Muchas personas iban llegando a esa vereda estacionando sus coches tanto detrás como adelante de ese vehículo. 

Mas tarde un ensordecedor ruido de alarmas estremeció aún mas a los habitantes de aquel sitio. Se asomaban a los balcones, salían a la vereda. Notaban que el sonido de esa alarma se extendía a varios vehículos situados delante, detrás y enfrente.

Tuvieron que cerrar puertas y ventanas y poner el ventilador para tapar los ruidos. Los que tenían también prendían el aire acondicionado. 

Así pasaron la noche.

A la mañana siguiente todo seguía igual. Sólo que cada vez eran más coches a los que este ruido iba contagiando. Manzanas enteras. Muchos dueños de vehículos apagaron las alarmas y salieron. Pero al volver y estacionarlos se volvían a encender. Buscaban apagarlas pero a los pocos minutos se prendían de nuevo. 

A la noche muchos también veían que esa onda llegaba a estacionamientos o garages de casas y edificios. Buscaban frenarlas pero era en vano. Pasaban pocos minutos y otra vez.

Para dormir ya no sabían que más hacer para tapar los ruidos

Al despertarse ahora descubrían que sonaban unas alarmas primero, después estas paraban y se activaban otras que estaban en silencio, luego algunas más. Como si se turnaban. Incluso parecían hacerlo a coro formando melodías.

Sumado a que cada vez eran más las manzanas donde los autos se contagiaban con esos sonidos. Empezaba a afectar también a camiones, colectivos o autos particulares que andaban por las calles. Estos se paraban y se encendían las alarmas. Sus conductores buscaban desactivarlas para continuar su trayecto pero les era imposible.

Se quedaban anonadados. No sabían lo que pasaba. Seguían probando destrabarlas sin éxito alguno. Puteaban, golpeaban los vehículos, hablaban entre ellos o llamaban a sus jefes, inspectores, amigos o familiares para informarles de la situación. 

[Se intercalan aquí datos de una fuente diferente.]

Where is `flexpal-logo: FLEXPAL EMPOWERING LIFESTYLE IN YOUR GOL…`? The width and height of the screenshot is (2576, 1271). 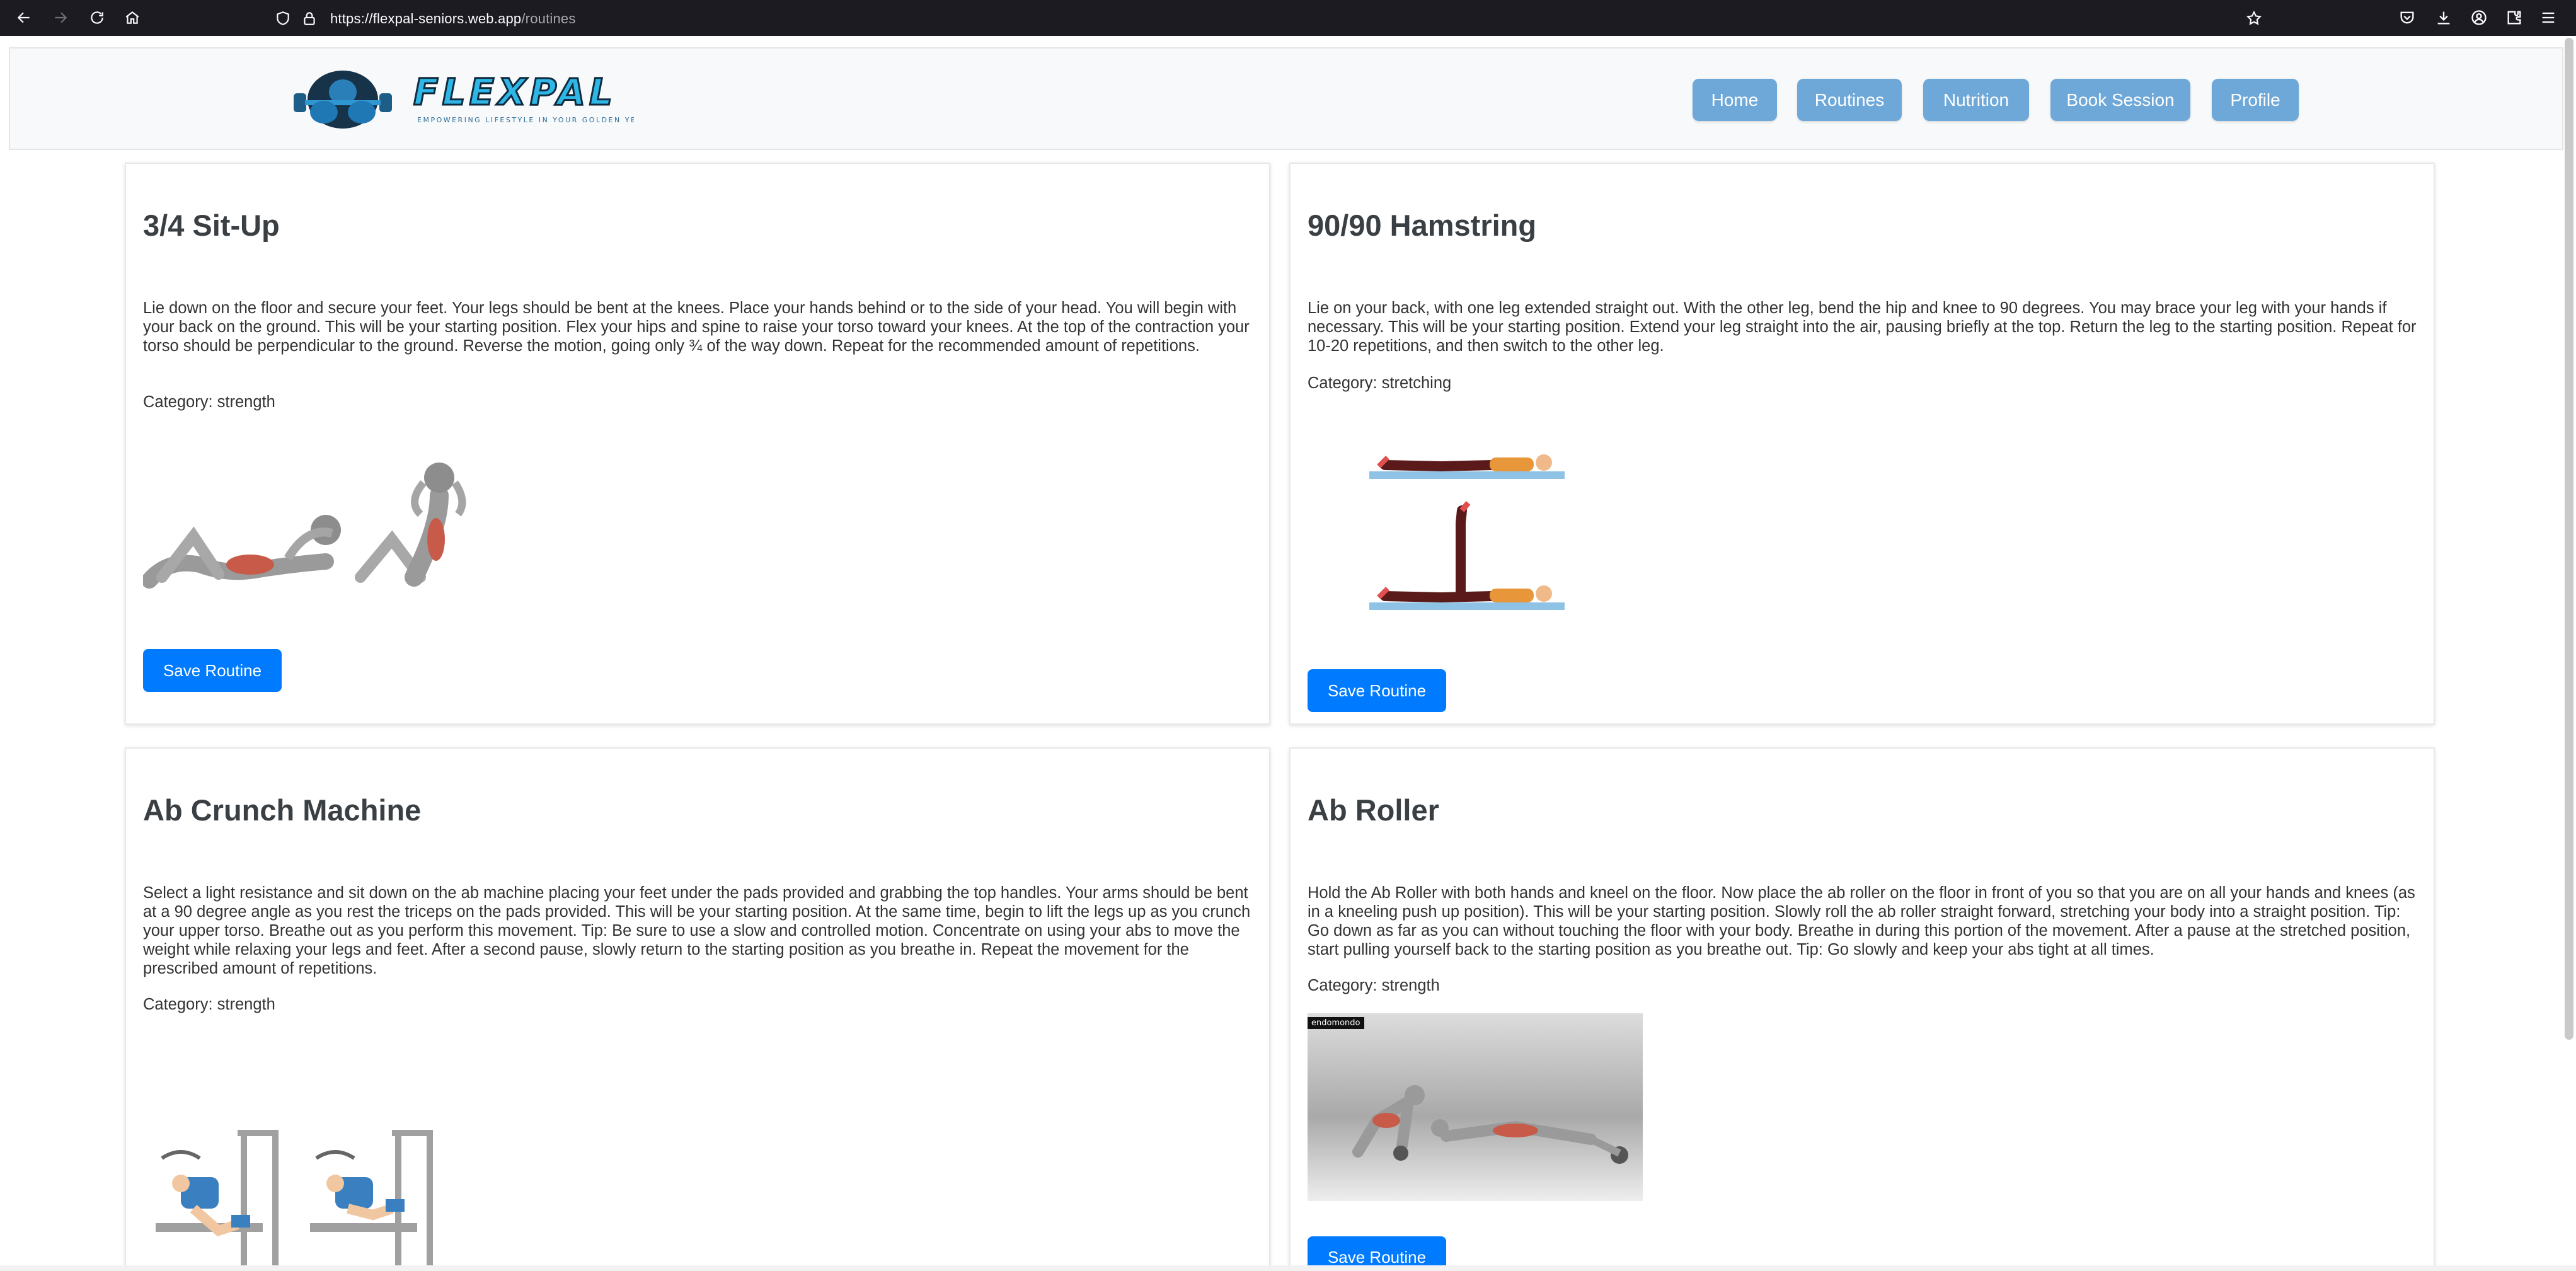 flexpal-logo: FLEXPAL EMPOWERING LIFESTYLE IN YOUR GOL… is located at coordinates (474, 99).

También había algunos transeúntes que filmaban lo que ocurría y lo subían a sus redes. Y unos pocos que se movían al ritmo que hacían las alarmas. 

A la noche el ruido de alarmas se expandió a todos los vehículos de la ciudad. Cada vez eran más claros los ritmos que hacían. Sonando en grupo algunas, en solitario otras, unas parabas otras se encendían, a veces todas juntas en coro. Los habitantes de esa ciudad llegaban a distinguir ritmos de cumbias, rock, chacareras o música electrónica. 

Salieron a las calles y se pusieron a bailar.